Buy a good car if you want, but if asked say it's on HP. Don't be flash but treat your pals occasionally due to a 'win on the horses'. Help good causes quietly, and enjoy life .

Knitclubchatter · 06/06/2019 20:41

In the case of my family member every couple of months something crops up that is really difficult and they will chat to me about it.
In some ways the past history of poverty and living around poverty has caused more long term problems than the new money.

soulrider · 06/06/2019 21:14

What happened to the six figure salary he was making for a number of years? Is there anything to show for it?

BarbaraofSevillle · 07/06/2019 09:25

'He's not flash' is at odds with wanting a £150k car, £100k+ wedding and getting excited about spending money.

When people win the lottery, they are offered counselling about coping with suddenly having lots of money.
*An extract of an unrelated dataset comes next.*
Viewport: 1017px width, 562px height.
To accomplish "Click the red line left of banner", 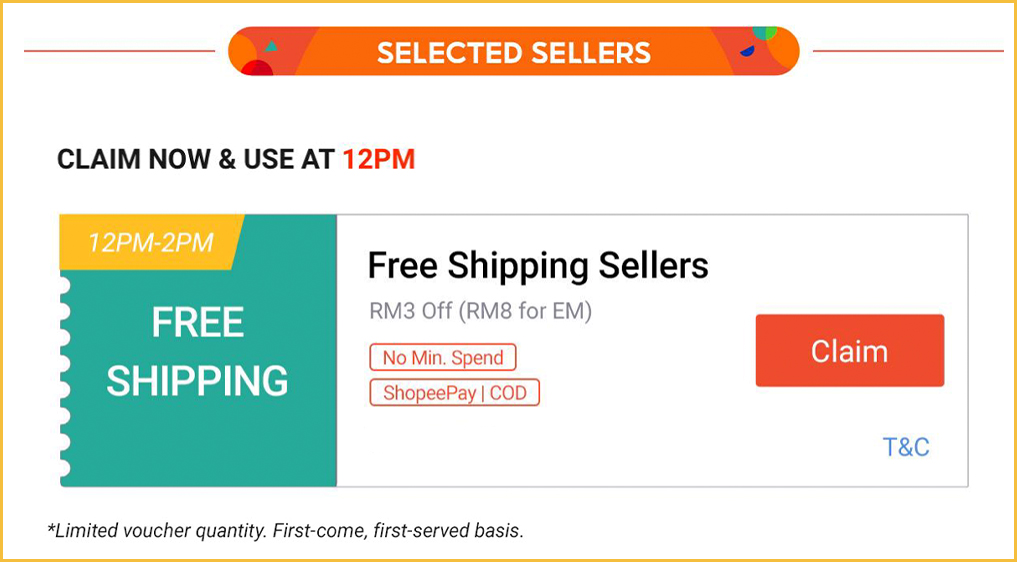I will 120,50.
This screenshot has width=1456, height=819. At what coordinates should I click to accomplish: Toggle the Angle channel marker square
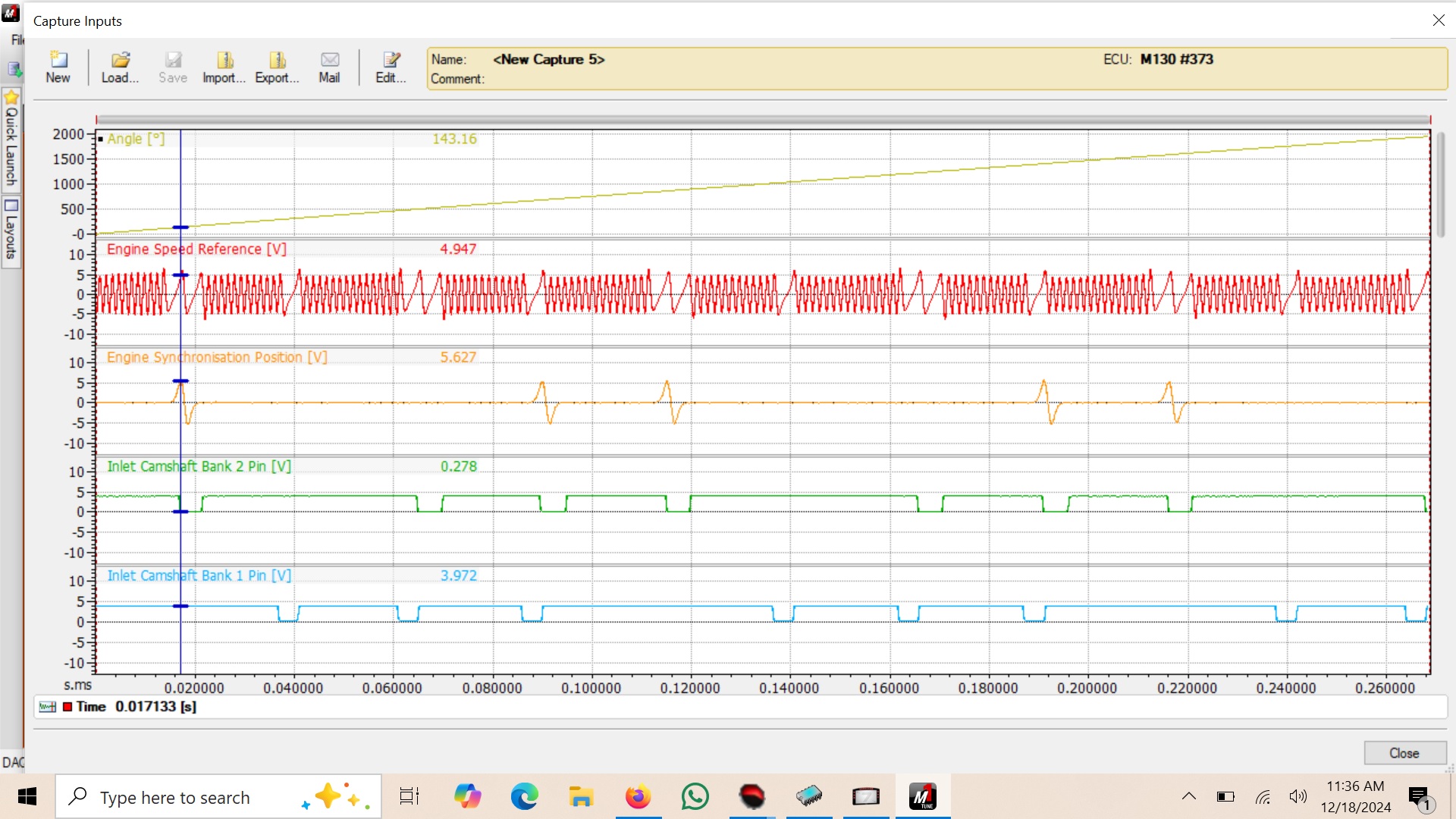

Sounds like similar counselling would be useful to both of you. Also investment advice to use the money efficiently and make it last for the rest of your lives, even if whatever it is that is making the money doesn't.

Tensixtysix · 07/06/2019 09:29

Some people want to spend the money, but I'd be that weird person who still goes to work.
I'd live off the interest and be a secret donator to charities and individuals.
I might even upgrade to a house with lots of land.
Not really worth spending it on flash stuff. Be smart and hide it.